Rewrite every row from the line containing "Select the blue 19 box beside blue 地格" down to the line containing "[x=62, y=465]", substituting "measurement" for each "dimension" and keeping everything else the same.

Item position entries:
§ §
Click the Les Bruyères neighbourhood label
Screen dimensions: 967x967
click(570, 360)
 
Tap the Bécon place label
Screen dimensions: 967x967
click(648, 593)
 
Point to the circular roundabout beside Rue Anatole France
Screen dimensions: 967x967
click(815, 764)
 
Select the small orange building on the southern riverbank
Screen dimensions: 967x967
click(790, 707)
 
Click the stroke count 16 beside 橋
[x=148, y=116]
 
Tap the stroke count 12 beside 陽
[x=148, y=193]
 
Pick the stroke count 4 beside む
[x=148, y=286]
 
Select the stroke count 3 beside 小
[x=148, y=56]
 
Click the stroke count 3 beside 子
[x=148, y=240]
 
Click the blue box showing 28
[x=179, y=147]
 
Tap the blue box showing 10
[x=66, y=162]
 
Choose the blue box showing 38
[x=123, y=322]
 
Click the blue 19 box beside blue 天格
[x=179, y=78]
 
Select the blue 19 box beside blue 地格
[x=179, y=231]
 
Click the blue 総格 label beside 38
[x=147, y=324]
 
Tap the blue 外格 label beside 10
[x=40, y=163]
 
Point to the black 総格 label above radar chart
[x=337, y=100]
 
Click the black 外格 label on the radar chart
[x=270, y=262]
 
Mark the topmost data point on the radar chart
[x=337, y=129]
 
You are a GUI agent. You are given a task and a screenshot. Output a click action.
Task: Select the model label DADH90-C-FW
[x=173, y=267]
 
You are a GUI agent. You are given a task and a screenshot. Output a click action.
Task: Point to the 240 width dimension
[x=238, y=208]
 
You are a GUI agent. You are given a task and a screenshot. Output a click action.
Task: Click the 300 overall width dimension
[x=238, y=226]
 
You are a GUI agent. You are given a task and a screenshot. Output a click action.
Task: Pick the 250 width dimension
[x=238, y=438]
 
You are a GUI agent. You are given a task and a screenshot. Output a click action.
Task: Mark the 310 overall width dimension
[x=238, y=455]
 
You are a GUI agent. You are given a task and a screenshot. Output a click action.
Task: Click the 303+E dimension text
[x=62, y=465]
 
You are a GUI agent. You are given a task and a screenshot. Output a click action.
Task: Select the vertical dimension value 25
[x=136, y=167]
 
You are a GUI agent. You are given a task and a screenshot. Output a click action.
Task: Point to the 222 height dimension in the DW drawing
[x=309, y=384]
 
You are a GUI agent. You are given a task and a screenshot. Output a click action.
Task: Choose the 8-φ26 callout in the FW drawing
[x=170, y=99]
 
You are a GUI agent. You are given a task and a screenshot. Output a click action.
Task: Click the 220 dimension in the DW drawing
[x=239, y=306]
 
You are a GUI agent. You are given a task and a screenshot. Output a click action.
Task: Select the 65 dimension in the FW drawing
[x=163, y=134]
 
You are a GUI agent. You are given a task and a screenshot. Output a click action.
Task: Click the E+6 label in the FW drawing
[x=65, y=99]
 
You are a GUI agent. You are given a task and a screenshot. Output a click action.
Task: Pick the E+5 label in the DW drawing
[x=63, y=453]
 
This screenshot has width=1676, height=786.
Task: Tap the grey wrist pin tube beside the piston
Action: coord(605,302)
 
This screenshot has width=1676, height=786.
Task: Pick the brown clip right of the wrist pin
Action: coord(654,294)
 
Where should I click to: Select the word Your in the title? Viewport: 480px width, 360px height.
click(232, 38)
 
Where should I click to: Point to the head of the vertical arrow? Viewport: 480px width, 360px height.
§ §
SOLUTION TO THIS EXERCISE >>
Select the blue 19 box beside blue 地格
[x=179, y=231]
 
Click the blue 総格 label beside 38
[x=147, y=324]
 
Tap the blue 外格 label beside 10
[x=40, y=163]
 
Point to the black 総格 label above radar chart
[x=337, y=100]
 
Click the black 外格 label on the radar chart
[x=270, y=262]
 
Mark the topmost data point on the radar chart
[x=337, y=129]
 
You are a GUI agent. You are given a task and a screenshot. Output a click action.
Task: Select the model label DADH90-C-FW
[x=173, y=267]
 
You are a GUI agent. You are given a task and a screenshot. Output a click action.
Task: Point to the 240 width measurement
[x=238, y=208]
 
You are a GUI agent. You are given a task and a screenshot. Output a click action.
Task: Click the 300 overall width measurement
[x=238, y=226]
 
You are a GUI agent. You are given a task and a screenshot. Output a click action.
Task: Pick the 250 width measurement
[x=238, y=438]
 
You are a GUI agent. You are given a task and a screenshot. Output a click action.
Task: Mark the 310 overall width measurement
[x=238, y=455]
 
You are a GUI agent. You are given a task and a screenshot. Output a click action.
Task: Click the 303+E measurement text
[x=62, y=465]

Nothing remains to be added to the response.